= Hotseat (multiplayer mode) =

Multiplayer mode provided by some turn-based video games

Hotseat or hot seat, also known as pass-and-play, is a multiplayer mode provided by some turn-based video games, which allows two or more players to play on the same device by taking turns playing the game. The term was first used as a reference to playing a PC game and trading seats with the other player, but the mode dates back to early 1980s arcade games. A notable example of games that use this mode is the Heroes of Might and Magic series, which allows up to 8 players to play locally on the same computer.

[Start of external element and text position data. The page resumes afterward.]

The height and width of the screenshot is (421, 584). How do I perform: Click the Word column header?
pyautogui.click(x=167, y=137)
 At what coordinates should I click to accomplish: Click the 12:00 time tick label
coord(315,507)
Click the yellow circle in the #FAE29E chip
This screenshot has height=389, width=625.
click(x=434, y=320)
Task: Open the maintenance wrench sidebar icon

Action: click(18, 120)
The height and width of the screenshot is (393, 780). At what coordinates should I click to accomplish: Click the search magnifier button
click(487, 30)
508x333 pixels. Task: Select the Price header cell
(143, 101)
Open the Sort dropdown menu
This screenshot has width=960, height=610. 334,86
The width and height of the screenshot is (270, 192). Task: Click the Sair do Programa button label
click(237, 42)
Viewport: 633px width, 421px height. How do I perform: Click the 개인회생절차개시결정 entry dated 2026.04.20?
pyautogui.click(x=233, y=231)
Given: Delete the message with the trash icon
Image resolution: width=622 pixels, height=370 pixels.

Hotseat multiplayer has also seen prominence on some console video games, especially certain multiplayer games that are intended to be family-friendly, within the party genre, or both. For example, the Wii games Wii Sports and Wii Sports Resort have certain sports, such as golf, that require its competitors to take turns. Players share a Wii Remote, the system's controller, which the current player has possession of during a turn.

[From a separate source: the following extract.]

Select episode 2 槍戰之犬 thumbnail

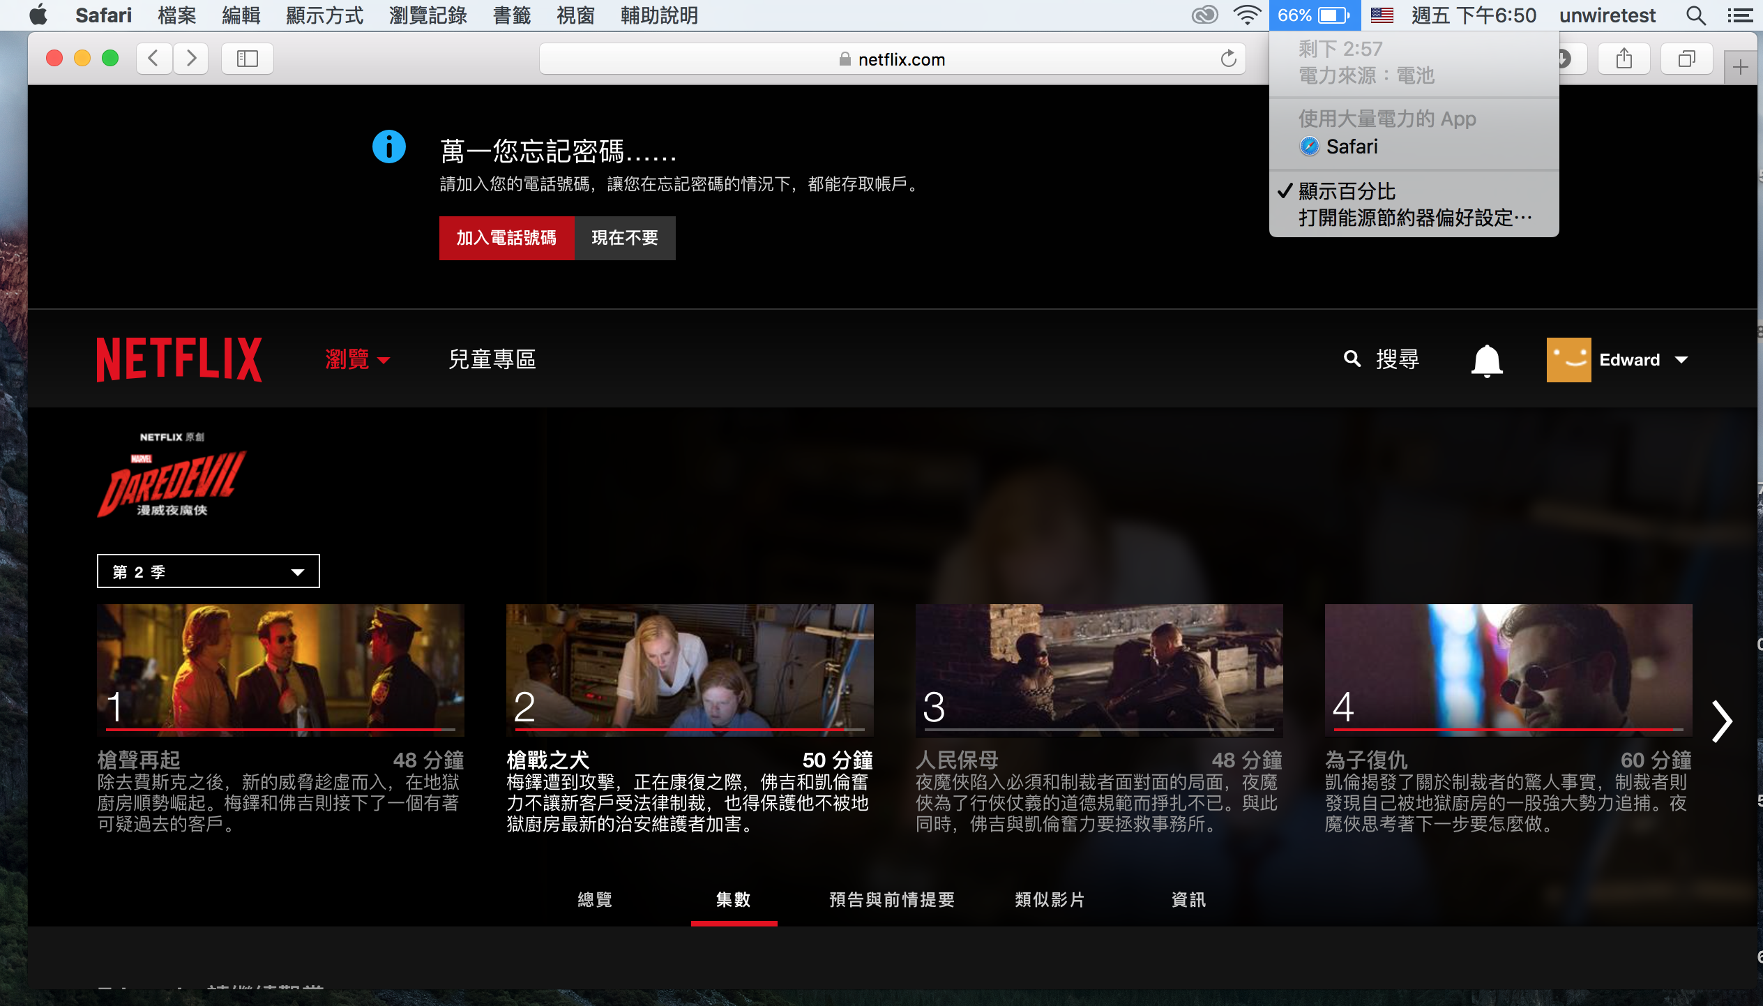[x=689, y=668]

Hotseat play allows players to play a multiplayer game with only one copy of the game on only one device. Since hotseat play is usually defined as turn-based by nature, the duration of a game may extend beyond that of a comparable real-time networked multiplayer game where each player can take action at the same time. Some games allow hotseat and networked players to compete with each other in the same game, while maintaining turn-based play. In those cases, hotseat enables N players to play on fewer than N physical computers.